PG is a red polypoid nodule that is often formed by trauma-caused lobular hyperplasia of the skin, or mucosal capillary and venules. It usually has effects on aesthetics, which was the most common reason for clinic visits[8-10]. PG occurs at any age; in this study, most patients were children and adolescents, and males were slightly more than females. The primary sites of oral and maxillofacial PG among our participates were lips, and PG happened more prone in mucosa than skin.
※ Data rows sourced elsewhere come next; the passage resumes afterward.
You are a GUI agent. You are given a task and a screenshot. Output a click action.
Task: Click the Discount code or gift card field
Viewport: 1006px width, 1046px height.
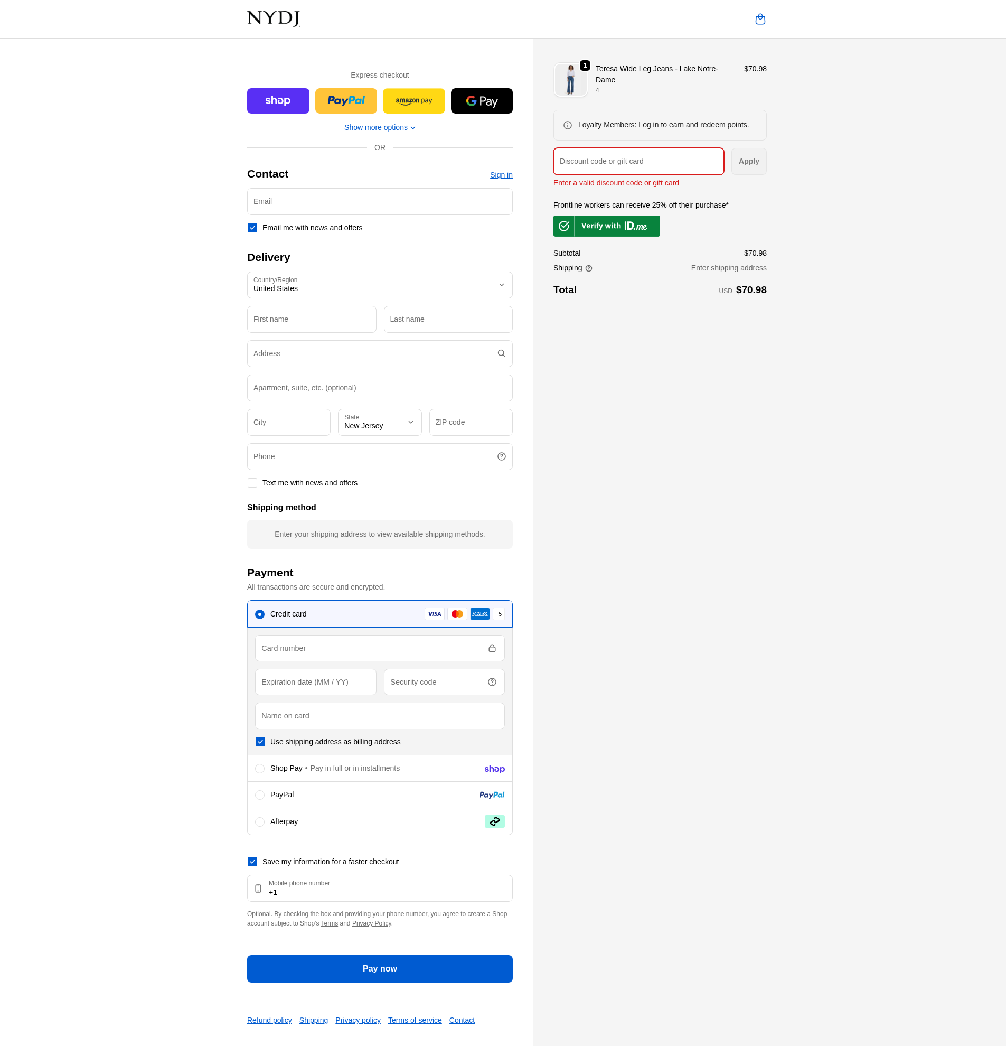[x=638, y=161]
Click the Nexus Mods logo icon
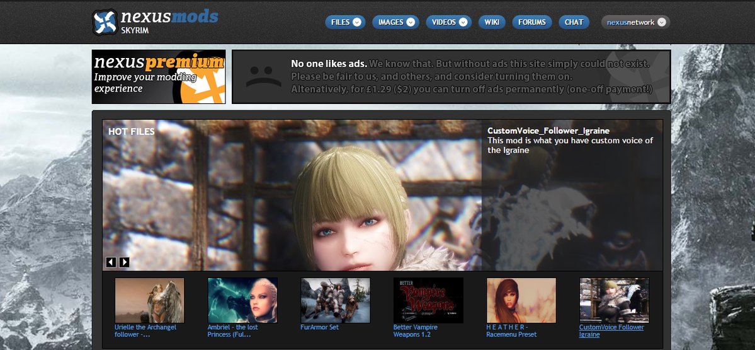This screenshot has width=755, height=350. (105, 22)
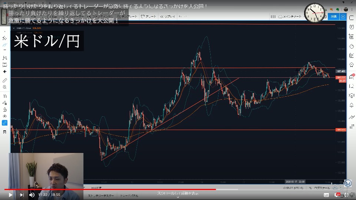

The regular therapies for PG include surgery excision, cryotherapy and CO2 laser ablation. The surgical operation has been wildly used in past decades. The process usually includes resecting pedunculated tissue, and scaling or electrocogulating the residual. Surgery excision has a high cure rate and low recurrence rate, but anesthesia is usually unavoidable; besides, intraoperative bleeding, scarring, pigmentation and hypopigmentation are common, and operation at tricky and cosmetically sensitive sites such as mouth, lip and toe could be difficult. Considering anesthesia-related risks, cryotherapy is safer for PG; it does not cause bleeding during the operation, and scars were rare after healing. However, the contact freezing depth acquires high proficiency, and repeated treatments may be needed to thoroughly erase the neoplasm. As a relatively novel therapeutic modality, sclerotherapy showed satisfied clinical effects. The topical application of timolol eye drops and propranolol was effective, and distinct adverse reactions were rarely reported. However, topical treatment is usually lengthy, and the application of β-adrenergic blockers, especially through oral administration, has certain risks of slowing down the heart rate, causing hypoxemia, hypertension or hyperglycemia[11-13].
Laser therapy has produced successful results in the clinic, with the advantages of minimal pain and elimination for sutures. In the present day, more and more operations were conducted with ultrapulsed CO2 laser. The ultrapulsed CO2 laser has an output wavelength of 10, 600 nm, which is mainly absorbed by water in the skin. The generated energy heats the tissue, which destroys lesion by evaporation and ablation, and the thermal effect at dermis also induces cell regeneration to repair the damaged tissue. Ultrapulsed CO2 laser produces a fine focusing spot to precisely control the range of treated site and causes less irritation for surrounding tissue, therefore reduces adverse effects such as local edema, hyperpigmentation, hypopigmentation and scar formation, and suitable for operation at tricky sites. However, CO2 ablation creates open wounds and therefore has a certain chance of bleeding, recurrence and scaring[5, 16, 17]. Long-pulsed 1,064 nm Nd: YAG laser was reported with cosmetically favorable therapeutic outcomes for PG. Its typical features include the deep penetration down to the tissue, thermocoagulation effect for oxyhemoglobin, and contraction function for capillary. It can be absorbed by met-hemoglobin and solidifies hemoglobin, which destroys red blood cells and forms thrombus that clogs capillaries, leading to local hypoxia and hemostasis[16, 17, 20]. It can also disinfect the surgical wound with mildest postoperative pain, swelling and pigmentation. Despite its advantages, Nd: YAG penetrates so deeply that not only the capillaries of the granulation tissue, but those beneath lesion might also be solidified, which makes it difficult to judge if the granulation tissue was removed thoroughly. Apart from that, this strategy alone usually requires multiple sessions of treatment for eradication, and may also leave local coloration and depression[2, 19, 22, 23].
In this present study for PG treatment, by combining ultrapulsed CO2 laser and long-pulsed 1,064 nm Nd: YAG laser, we expected to unite their advantages, i.e. the vaporization effects of the former, and the coagulation and vasoconstriction function of the later, thereby reducing the bleeding during the operation and thoroughly removing the lesion with a clear visual field of the operation area, in order to maximize the therapeutic effect and minimize the postoperative complications. According to our follow-up records, all patients (20/20) were cured by one session of combined treatment with no recurrence in 12 months. Notably, PG involved in this study were all located at the oral and maxillofacial areas, which are usually cosmetically sensitive. This combined treatment showed not only a high cure rate, but also mild adverse effects and high satisfaction.
In summary, in the treatment of oral and maxillofacial PG, we firstly combined ultrapulsed CO2 laser with long-pulsed 1,064 nm Nd: YAG laser. With the principle of selective photothermal action, the ultrapulsed CO2 laser and long-pulsed Nd: YAG laser combined therapeutic strategy can effectively reduce bleeding during operation, improve the accuracy and safety of this medical cosmetic treatment with satisfactory outcomes. However, future research with controlled design, larger sample size, longer follow-up and investigation would be helpful to further verify the efficacy of this combined laser treatment.